L'EMA va mettre sur pied un « groupe de travail multidisciplinaire » pour formuler un premier avis en juin puis des recommandations finales d'ici fin 2014 sur les « mesures à prendre pour gérer les risques pour la santé humaine découlant de l'usage vétérinaire des antibiotiques ». L'EMA « fournira des conseils sur l'impact en matière de santé humaine et animal de l'utilisation des antibiotiques pour les animaux » à la demande la Commission européenne dans le cadre d'un plan d'action contre « l'antibio-résistance ».
La sur-utilisation et le mésusage des antibiotiques pour les hommes et aussi en santé animale accroissent le risque de développement des résistances aux traitements antimicrobiens qui constituent aujourd'hui un « problème de santé majeur », souligne l'EMA.
La surconsommation d'antibiotiques par les animaux conduit à la « sélection de gènes de résistance » pour les microbes qui peuvent ensuite migrer vers l'homme, soit par contact direct soit par l'intermédiaire des aliments.

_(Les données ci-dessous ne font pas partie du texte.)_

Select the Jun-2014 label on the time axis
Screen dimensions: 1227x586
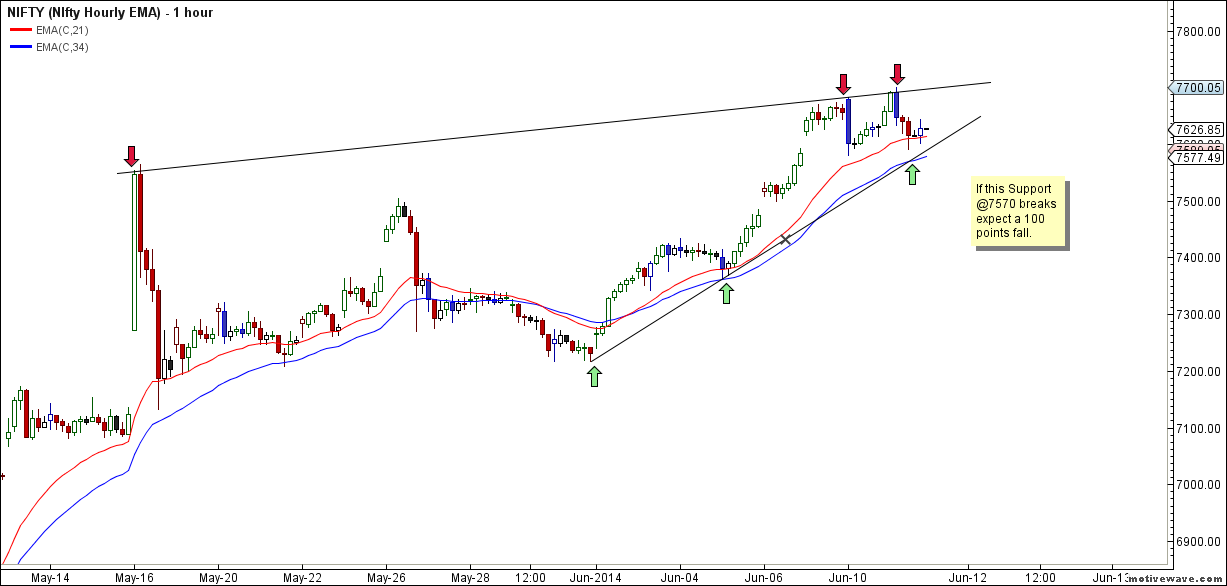pyautogui.click(x=595, y=577)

En France, les autorités sanitaires ont mis en place le plan "Ecoantibio 2017" dont l'objectif est de réduire de 25 % l'usage des antibiotiques par les vétérinaires sur cinq ans. Déjà en volume, les quantités d'antibiotiques écoulées dans les élevages français de vaches, porcs, volailles et autres, ont chuté de 31 % entre 1999 et 2011, et de 10 % pour la seule année 2011, selon des données diffusées par l'agence de sécurité sanitaire Anses.